Monday, July 19, 2021

Introduction of soyabean to America

The first written record of the soybean appeared in “Materia Medica,” written by Emperor Shennung in 2838 BC, where it was described along with many other plants of China.

By the 16th century, soybeans were used in Burma, India, Indonesia, Japan, Korea, Malaysia, Philippines, Nepal, Thailand, and Vietnam.

The first record of soybeans in Europe was in England in 1790. The soybean was introduced into Europe in 1712 by Kaempfer and into the United States in 1804.

The first soybean uses in the USA dates back to 1765 in the present-day state of Georgia. In 1804, a Yankee clipper ship returning from China to the USA carried a cargo of soya beans as ballast. In 1829, U.S. farmers first grew soybeans.

In United States for several decades, it was regarded more as a botanical curiosity than as a plant of economic importance.

During the Civil War, soldiers used soybeans as “coffee berries” to brew “coffee” when real coffee was scarce. In the late 1800s, significant numbers of farmers began to grow soybeans as forage for cattle.

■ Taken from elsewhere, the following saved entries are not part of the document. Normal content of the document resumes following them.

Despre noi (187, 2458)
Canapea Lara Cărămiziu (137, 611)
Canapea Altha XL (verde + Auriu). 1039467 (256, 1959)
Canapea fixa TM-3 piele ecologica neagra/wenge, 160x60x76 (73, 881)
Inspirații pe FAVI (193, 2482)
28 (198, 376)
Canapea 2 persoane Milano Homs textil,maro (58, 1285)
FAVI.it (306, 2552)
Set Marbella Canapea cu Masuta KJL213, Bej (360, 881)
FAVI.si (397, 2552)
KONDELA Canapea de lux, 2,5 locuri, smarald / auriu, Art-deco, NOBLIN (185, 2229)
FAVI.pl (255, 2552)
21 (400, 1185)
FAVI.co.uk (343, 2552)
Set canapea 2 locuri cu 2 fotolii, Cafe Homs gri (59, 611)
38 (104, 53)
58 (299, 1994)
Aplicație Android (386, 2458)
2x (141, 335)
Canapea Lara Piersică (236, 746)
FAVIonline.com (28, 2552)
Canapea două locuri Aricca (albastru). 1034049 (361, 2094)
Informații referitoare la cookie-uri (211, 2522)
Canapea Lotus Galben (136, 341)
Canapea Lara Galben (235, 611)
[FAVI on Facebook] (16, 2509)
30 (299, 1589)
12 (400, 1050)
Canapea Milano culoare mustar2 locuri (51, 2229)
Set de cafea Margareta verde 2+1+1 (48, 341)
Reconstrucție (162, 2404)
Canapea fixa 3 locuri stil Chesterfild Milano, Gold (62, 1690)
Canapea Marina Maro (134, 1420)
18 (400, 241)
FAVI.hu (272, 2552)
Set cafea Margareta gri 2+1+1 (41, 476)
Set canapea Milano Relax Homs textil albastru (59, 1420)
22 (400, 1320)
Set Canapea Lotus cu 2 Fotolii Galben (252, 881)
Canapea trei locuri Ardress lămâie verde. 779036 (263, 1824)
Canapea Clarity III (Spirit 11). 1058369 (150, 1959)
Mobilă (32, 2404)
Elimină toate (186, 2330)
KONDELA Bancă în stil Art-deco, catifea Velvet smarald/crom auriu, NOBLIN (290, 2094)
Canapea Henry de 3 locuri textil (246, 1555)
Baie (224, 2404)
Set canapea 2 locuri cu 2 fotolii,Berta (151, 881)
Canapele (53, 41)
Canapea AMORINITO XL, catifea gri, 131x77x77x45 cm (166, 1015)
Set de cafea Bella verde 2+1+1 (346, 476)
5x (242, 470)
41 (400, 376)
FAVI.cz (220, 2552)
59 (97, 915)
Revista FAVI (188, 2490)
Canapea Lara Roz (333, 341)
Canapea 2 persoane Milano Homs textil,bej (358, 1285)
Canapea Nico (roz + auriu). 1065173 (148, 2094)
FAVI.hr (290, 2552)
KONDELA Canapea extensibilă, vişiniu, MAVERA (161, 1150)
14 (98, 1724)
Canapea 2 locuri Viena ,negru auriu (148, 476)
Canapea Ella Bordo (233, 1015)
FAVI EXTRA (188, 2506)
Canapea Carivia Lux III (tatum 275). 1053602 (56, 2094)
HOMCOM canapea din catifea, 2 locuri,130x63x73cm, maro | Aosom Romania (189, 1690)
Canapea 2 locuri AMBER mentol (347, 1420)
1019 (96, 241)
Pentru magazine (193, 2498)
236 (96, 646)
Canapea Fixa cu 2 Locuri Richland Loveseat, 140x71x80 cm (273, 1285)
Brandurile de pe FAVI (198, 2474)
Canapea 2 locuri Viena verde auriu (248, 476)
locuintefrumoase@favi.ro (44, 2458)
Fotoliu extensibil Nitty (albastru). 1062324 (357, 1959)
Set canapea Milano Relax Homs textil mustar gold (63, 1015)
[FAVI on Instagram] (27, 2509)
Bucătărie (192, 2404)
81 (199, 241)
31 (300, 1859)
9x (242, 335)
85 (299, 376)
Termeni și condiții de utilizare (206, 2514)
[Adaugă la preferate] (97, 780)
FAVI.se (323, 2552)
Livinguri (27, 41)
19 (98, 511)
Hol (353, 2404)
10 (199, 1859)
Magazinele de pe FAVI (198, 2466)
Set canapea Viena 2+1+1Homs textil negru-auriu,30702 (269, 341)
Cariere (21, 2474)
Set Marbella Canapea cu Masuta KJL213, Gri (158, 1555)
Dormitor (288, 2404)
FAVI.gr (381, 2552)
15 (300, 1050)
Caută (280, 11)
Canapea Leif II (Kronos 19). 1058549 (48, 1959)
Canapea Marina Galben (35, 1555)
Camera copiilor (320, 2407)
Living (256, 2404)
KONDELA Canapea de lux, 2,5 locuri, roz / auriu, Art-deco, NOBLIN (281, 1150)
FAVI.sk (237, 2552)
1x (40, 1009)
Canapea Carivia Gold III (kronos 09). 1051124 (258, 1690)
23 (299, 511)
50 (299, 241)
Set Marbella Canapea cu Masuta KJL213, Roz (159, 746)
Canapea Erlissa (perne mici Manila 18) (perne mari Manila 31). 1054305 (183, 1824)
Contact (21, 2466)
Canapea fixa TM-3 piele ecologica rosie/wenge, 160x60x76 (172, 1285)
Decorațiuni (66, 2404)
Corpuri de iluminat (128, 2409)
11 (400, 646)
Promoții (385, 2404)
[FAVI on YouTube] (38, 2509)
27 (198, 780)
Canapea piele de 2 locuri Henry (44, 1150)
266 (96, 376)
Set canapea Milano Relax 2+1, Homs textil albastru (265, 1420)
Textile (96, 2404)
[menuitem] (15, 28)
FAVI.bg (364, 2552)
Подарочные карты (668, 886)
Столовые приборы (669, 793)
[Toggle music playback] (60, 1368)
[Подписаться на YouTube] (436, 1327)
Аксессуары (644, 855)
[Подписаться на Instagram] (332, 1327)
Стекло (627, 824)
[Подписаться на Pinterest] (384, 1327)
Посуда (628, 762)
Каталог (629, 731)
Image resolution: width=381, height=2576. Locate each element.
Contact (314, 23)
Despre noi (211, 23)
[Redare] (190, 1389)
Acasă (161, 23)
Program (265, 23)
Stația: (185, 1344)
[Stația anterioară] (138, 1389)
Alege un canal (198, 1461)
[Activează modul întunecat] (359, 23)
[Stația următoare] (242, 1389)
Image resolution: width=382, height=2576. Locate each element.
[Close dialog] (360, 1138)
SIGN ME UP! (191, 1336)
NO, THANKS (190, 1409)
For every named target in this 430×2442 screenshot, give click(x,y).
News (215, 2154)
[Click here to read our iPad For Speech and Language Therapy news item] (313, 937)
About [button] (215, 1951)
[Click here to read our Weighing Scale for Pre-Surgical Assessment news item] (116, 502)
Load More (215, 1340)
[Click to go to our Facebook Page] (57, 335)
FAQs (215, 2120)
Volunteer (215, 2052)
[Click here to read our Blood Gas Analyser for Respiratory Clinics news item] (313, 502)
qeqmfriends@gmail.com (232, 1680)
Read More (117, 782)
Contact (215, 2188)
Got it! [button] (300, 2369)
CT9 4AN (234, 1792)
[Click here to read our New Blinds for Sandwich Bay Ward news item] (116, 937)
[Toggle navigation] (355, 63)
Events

Since 1890 nearly all of the State Agricultural Experiments have experimented with soybeans and many bulletins have been published dealing wholly or partly with the crop.

Additional varieties of soybeans were brought into the United States in 1854, 1900 and 1905, but it was not until 1915 that they were grown in quantities sufficient for commercial utilization.

In 1904, George Washington Carver discovered that soybeans were an efficient source of oil and protein. His discoveries changed the way people thought about the soybean; no longer was it just a forage crop. Now its beans provided valuable protein and oil.

In 1916, 30,000 bushels were processed for oil. The general shortage of fats and oils during the first world war gave a temporary, but rather short lived, stimulus to the production of soybeans for extraction purposes.

By 1929, U.S. soybean production had grown to 9 million bushels. That year, soybean pioneer William J. “Bill” Morse left on a two-year odyssey to China during which he gathered more than 10,000 soybean varieties for U.S. researchers to study.

The United States of America expanded its production and by the 1970s supplied two-thirds of the world’s soybean needs. In the early 1970s, Latin America began to emerge as a major soybean producing area.